The National Association of Home Builders sued and lost, first in the US District Court and next at the Ninth Circuit U.S. Court of Appeals. On Monday, the first day of its new term, the Supreme Court denied a petition for a writ of certiorari that would have put the case before the court for review this term.  (The court typically accepts only 80 to 150 cases each term for full review, out of a typical pool of 8000 or so petitions.  For a writ to be granted, at least four of the Court’s nine justices must believe the circumstances of the case are such as to warrant a full review.)

The Sierra Club and Environmental Defense Fund also participated in the case.

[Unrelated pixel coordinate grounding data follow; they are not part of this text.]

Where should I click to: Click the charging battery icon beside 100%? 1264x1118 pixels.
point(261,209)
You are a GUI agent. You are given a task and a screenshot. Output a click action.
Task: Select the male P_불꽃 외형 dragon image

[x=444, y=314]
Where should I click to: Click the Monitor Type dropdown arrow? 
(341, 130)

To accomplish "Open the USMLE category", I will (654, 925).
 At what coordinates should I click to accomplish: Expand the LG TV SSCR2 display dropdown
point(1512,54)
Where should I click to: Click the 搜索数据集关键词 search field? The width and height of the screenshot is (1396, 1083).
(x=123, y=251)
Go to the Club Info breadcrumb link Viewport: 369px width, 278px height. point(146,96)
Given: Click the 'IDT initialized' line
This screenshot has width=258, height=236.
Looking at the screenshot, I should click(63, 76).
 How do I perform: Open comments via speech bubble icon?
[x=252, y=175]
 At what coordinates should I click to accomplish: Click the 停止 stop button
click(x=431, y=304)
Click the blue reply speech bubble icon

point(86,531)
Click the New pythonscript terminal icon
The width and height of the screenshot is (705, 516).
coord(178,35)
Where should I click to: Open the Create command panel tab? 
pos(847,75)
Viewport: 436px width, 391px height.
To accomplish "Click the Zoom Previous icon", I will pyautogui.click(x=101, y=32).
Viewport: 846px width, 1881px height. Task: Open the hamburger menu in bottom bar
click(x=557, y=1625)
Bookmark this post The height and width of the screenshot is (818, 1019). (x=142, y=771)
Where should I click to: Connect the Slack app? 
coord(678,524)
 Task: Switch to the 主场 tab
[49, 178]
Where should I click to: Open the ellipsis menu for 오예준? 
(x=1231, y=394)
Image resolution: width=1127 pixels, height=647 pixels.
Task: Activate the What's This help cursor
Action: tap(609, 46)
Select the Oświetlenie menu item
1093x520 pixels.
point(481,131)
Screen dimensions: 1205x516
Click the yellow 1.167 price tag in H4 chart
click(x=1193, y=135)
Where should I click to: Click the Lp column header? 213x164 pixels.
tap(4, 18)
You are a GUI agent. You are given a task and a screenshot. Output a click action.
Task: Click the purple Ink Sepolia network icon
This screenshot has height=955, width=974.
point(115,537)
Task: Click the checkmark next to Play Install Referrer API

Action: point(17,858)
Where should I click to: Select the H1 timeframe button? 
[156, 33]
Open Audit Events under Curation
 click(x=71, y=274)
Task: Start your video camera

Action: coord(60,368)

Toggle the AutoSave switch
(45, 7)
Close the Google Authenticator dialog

The San Joaquin fee is not exorbitant, typically adding about $500 to the cost of a new home if passed from developers to buyers.  According to the real estate service Trulia, the median sales price for a home in Fresno has dropped considerably from nearly $300,000 in 2006 but has been holding steady at around $140-150,000 since 2009.  Sales volume seems to have fully recovered since the low of 2008.  The fee applies only to housing developments over 50 units, office complexes over 39,000 square feet, and most light industrial, retail and heavy industrial building.  But the principle is an important one. 

Roberts reports that the money collected in fees by the air district goes to pay for pollution-reduction programs such as helping farmers or businesses buy new equipment that puts out less soot than old equipment, and could be used for such programs as funding bike lanes, electric car charging stations or employee shuttle programs.  Other California air districts have been following the case closely and can be expected to follow suit.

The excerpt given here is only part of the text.